Padre e hija subieron al coche. Ya no parecía que ella tuviera tanta prisa por llegar al cumpleaños. Se le escapó una medio sonrisa tierna, como si en el fondo su padre le diera un poco de pena. O eso quiso él pensar. Lo cierto es que arrancó y condujo sin decir nada durante el resto del trayecto. Ella solo puntualizó que la chica le había parecido muy amable. Pero él no estaba dispuesto a darle conversación. No tenía ganas de remover todo lo que se le acumulaba por dentro. Se sentía abochornado, y no iba a gritar que lo había humillado una niñata haciendo trabajos de hombres, porque no era cierto. Se había avergonzado a sí mismo frente a una persona educada y resolutiva. Seguro que una buena trabajadora y compañera de profesión. Tal vez, también para él había sido una mañana provechosa, aunque eso último tardó unas cuantas horas en procesarlo.
Aquella mañana, su hija iba al cumpleaños de una amiga y lo último que necesitaban era un drama por una mancha en la ropa o por unos pelos fuera de la coleta perfecta.
Él marcó la presión exacta y enseguida el aparato indicó que era necesario inflar el primero de los neumáticos que comprobó. Apretó la boquilla y presionó el botón, pero en lugar de escuchar el sonido profundo del aire entrando, oyó el agudo pitido del aire saliendo. La apartó de inmediato. Lo intentó dos veces más, observando cómo descendía la presión de la rueda en la pantalla de la máquina. Durante unos segundos, el pánico lo atrapó con la posibilidad de acabar con un neumático desinflado y hacer de aquel domingo anodino uno importante, uno que trascendiera y arruinara su tranquila capacidad de olvidarlo.
Además, no se trataba solo de él. También estaba su hija, que iba a disfrutar contando el episodio a su pandilla del cumpleaños, a madres y padres, y a la familia cada vez que se reunieran. La imaginó añadiendo detalles que lo dejaran aún más en ridículo mientras él intentaba explicar su versión, que, a todas luces, les parecería aburrida o poco creíble.
Se incorporó sin saber muy bien qué hacer.
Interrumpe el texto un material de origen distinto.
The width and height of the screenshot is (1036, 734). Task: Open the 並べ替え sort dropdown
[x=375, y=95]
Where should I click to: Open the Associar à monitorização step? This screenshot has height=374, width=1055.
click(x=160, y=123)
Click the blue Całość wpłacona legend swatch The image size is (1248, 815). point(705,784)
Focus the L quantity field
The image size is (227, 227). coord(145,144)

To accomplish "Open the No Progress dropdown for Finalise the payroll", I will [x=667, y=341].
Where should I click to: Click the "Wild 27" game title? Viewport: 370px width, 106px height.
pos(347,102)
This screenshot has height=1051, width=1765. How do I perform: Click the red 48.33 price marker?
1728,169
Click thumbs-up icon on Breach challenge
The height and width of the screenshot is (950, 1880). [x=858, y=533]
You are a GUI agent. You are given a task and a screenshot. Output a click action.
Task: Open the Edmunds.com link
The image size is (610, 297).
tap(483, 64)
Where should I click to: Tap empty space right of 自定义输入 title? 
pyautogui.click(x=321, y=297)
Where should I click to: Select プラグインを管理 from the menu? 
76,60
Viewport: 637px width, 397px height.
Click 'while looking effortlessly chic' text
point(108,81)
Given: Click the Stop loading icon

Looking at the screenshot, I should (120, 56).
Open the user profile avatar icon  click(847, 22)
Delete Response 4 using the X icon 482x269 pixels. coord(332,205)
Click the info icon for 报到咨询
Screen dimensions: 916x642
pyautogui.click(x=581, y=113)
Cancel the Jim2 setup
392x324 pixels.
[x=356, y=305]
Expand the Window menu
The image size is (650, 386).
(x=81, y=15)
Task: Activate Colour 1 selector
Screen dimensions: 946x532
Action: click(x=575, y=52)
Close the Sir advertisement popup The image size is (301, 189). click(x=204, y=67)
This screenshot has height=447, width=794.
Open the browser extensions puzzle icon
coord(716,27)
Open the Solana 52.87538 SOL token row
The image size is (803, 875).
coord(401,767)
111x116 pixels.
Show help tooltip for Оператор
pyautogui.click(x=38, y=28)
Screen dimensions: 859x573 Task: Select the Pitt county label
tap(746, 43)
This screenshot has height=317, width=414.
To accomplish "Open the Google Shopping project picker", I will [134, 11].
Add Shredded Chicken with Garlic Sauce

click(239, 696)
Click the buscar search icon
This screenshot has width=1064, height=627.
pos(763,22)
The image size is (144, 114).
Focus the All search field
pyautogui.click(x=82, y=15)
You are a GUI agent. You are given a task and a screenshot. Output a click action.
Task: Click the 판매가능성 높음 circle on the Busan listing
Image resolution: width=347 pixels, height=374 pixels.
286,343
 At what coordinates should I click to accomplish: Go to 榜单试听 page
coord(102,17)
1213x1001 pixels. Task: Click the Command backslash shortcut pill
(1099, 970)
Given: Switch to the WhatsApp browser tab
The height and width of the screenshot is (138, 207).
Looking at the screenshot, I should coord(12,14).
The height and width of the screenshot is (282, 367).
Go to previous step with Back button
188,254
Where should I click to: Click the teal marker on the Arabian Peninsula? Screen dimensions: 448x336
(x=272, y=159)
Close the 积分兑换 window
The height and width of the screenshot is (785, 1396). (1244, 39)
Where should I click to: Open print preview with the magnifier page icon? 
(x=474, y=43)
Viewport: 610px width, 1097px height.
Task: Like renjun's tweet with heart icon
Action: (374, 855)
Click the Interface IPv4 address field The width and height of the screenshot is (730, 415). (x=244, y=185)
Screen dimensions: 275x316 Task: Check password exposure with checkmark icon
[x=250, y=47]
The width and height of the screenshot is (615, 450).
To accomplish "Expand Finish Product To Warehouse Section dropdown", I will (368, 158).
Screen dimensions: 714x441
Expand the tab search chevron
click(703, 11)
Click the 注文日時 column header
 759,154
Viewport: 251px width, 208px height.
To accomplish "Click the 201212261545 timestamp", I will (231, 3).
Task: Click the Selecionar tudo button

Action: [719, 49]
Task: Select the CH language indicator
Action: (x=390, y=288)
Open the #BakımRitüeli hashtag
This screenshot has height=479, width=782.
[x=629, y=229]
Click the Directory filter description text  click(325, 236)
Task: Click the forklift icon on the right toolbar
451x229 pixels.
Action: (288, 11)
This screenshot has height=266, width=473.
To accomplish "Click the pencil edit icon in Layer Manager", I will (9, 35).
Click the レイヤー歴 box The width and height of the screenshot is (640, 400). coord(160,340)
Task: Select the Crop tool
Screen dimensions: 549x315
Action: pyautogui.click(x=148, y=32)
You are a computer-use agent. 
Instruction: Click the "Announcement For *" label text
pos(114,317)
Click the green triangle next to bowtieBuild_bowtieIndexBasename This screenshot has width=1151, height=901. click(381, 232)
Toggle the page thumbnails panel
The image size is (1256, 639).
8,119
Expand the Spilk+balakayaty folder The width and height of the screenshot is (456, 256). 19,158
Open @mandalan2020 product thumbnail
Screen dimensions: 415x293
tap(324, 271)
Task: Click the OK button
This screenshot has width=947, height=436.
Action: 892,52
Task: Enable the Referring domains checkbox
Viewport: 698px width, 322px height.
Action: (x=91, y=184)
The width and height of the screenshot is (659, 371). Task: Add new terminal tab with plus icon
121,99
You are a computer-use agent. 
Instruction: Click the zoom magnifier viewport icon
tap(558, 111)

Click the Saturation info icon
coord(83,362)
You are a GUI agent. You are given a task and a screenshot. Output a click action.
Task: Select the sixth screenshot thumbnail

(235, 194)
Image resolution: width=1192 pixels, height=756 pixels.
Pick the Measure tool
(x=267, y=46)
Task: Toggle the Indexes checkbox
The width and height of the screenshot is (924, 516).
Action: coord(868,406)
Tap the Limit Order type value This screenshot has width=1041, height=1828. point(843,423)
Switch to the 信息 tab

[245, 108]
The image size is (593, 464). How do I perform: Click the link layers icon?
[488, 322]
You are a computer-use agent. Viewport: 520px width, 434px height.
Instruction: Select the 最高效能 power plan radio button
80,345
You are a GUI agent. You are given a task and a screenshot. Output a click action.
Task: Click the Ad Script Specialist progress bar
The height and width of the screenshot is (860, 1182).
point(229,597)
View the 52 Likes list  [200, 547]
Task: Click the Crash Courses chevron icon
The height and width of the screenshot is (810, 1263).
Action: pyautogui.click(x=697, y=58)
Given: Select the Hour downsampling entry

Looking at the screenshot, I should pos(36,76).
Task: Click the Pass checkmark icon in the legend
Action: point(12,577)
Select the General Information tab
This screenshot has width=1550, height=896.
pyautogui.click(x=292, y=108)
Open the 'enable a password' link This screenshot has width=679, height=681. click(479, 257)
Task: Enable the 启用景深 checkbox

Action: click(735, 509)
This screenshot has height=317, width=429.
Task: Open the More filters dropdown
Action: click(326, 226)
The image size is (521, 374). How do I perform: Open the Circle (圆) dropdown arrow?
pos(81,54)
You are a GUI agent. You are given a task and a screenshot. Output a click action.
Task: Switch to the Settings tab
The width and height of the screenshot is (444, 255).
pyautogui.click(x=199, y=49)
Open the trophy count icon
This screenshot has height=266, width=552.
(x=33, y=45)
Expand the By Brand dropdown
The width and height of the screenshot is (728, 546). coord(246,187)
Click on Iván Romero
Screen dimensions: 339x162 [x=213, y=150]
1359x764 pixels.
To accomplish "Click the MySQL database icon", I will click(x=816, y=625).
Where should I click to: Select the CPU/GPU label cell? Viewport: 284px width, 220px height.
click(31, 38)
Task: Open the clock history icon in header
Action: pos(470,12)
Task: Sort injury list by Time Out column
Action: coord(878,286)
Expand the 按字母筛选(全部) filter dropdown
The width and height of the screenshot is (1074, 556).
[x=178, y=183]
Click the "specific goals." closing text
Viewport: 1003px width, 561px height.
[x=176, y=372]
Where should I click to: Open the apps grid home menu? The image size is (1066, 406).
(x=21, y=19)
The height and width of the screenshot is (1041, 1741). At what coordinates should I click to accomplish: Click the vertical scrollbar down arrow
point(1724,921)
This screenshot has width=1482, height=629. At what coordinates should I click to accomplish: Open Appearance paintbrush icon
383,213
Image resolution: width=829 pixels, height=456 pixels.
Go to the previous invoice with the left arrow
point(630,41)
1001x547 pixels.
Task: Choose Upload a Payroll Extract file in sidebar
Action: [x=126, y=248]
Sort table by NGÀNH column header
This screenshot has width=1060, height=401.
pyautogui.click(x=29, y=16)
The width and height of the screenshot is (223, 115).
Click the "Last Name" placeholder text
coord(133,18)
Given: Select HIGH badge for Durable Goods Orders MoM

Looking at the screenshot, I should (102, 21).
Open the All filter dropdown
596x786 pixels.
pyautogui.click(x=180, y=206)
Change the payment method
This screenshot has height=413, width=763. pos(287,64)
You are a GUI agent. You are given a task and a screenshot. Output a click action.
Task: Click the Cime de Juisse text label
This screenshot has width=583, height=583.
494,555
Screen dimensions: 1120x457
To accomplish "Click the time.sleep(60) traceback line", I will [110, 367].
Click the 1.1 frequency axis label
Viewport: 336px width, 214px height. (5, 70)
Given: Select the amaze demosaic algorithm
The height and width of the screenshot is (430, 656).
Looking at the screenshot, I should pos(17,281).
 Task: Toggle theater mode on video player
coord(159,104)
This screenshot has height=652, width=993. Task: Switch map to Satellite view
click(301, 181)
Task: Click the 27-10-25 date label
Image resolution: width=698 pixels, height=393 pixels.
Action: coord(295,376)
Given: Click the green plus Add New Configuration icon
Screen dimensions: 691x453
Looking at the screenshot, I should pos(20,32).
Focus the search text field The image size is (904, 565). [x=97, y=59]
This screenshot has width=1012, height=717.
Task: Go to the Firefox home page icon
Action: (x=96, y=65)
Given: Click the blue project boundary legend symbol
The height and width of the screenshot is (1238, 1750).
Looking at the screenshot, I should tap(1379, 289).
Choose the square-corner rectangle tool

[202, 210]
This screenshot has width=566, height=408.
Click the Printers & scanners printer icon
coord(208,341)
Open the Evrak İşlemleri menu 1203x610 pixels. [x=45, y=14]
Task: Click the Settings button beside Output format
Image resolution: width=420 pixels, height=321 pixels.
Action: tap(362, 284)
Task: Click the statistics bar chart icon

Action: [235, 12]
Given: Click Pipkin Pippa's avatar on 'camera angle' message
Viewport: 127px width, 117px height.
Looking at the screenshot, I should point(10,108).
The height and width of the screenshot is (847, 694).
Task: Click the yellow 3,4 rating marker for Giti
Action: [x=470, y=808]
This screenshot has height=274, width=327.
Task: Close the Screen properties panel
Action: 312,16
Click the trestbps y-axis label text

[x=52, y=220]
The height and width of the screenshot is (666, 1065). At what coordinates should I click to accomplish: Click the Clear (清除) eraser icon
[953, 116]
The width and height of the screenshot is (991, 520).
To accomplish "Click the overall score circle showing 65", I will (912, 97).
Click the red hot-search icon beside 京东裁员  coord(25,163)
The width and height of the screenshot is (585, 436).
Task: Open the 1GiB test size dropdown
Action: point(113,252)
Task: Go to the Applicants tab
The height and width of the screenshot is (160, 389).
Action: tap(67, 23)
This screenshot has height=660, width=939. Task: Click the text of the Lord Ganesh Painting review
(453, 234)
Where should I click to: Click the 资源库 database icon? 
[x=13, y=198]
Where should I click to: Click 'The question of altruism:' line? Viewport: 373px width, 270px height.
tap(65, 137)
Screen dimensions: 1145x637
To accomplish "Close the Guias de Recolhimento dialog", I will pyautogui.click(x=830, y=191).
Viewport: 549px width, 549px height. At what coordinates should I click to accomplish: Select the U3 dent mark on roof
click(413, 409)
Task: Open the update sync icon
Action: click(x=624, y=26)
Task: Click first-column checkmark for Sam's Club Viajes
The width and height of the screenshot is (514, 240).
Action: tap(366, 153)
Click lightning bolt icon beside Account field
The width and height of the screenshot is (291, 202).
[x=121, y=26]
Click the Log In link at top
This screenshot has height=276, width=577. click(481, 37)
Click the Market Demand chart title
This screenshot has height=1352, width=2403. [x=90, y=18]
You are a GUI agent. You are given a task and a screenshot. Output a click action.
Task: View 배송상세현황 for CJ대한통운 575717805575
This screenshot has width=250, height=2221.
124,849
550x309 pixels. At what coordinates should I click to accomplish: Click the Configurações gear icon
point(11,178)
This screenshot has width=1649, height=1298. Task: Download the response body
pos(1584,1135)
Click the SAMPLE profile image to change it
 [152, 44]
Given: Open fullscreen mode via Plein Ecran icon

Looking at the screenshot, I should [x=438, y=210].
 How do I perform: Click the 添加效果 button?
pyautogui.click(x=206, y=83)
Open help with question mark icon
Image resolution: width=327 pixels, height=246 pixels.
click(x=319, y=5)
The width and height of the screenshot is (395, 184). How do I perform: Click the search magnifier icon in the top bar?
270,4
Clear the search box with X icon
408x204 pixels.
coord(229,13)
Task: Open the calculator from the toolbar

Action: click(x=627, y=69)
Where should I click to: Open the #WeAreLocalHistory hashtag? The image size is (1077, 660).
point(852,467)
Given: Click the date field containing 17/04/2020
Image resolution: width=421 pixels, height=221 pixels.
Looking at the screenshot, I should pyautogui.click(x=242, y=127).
Los empleados despachaban combustible a toda prisa en medio de los vehículos impacientes. No era, sin duda, el mejor momento para pedir ayuda. Aun así, insistió haciendo señas a algunos de ellos, sin éxito.
Entonces, un vehículo se detuvo justo delante del suyo. Su atención se desvió y se acercó para advertir al conductor que tardaría un buen rato, si había parado allí con la misma intención, porque la máquina no funcionaba bien. Fue entonces cuando una joven bajó del coche y, con total resolución, se ofreció a ayudarle.
Él se detuvo en seco. Algo en su interior explotó como si hubiera un escape de gas dentro de su cabeza o una mecha muy corta entre los oídos y el cerebro, y ella la hubiera detonado. Cuando abrió la boca, solo fue para soltar una ironía:
—¿En serio te has parado a ayudarme? Qué pena que no hubieras estado cuando inflaba las ruedas de los otros cinco coches que he tenido en cuarenta años.
Ella ni se inmutó. Con la misma amabilidad se agachó para comprobar que la boquilla no funcionaba. Él no podía controlar su ira. Lo que le faltaba: la típica empoderada que quería demostrar que era mejor. Lo mejor de todo —pensó con amargura— era que hasta ese momento, el desinflar la rueda había sido su preocupación, y ahora se había convertido en responsabilidad de ella. Fíjate, se dijo, de repente me siento más aliviado.
Mientras aún saboreaba sus palabras, una voz interior comenzó a recordarle que su hija estaba observando toda la escena desde el asiento del copiloto con gran interés. Y que él no era así. No era ese tipo desagradable que se siente humillado porque una mujer lo ayuda, mucho menos en cuestiones automovilísticas. No despreciaba a alguien que pretendía ayudar. Y, sin embargo, no podía controlarse.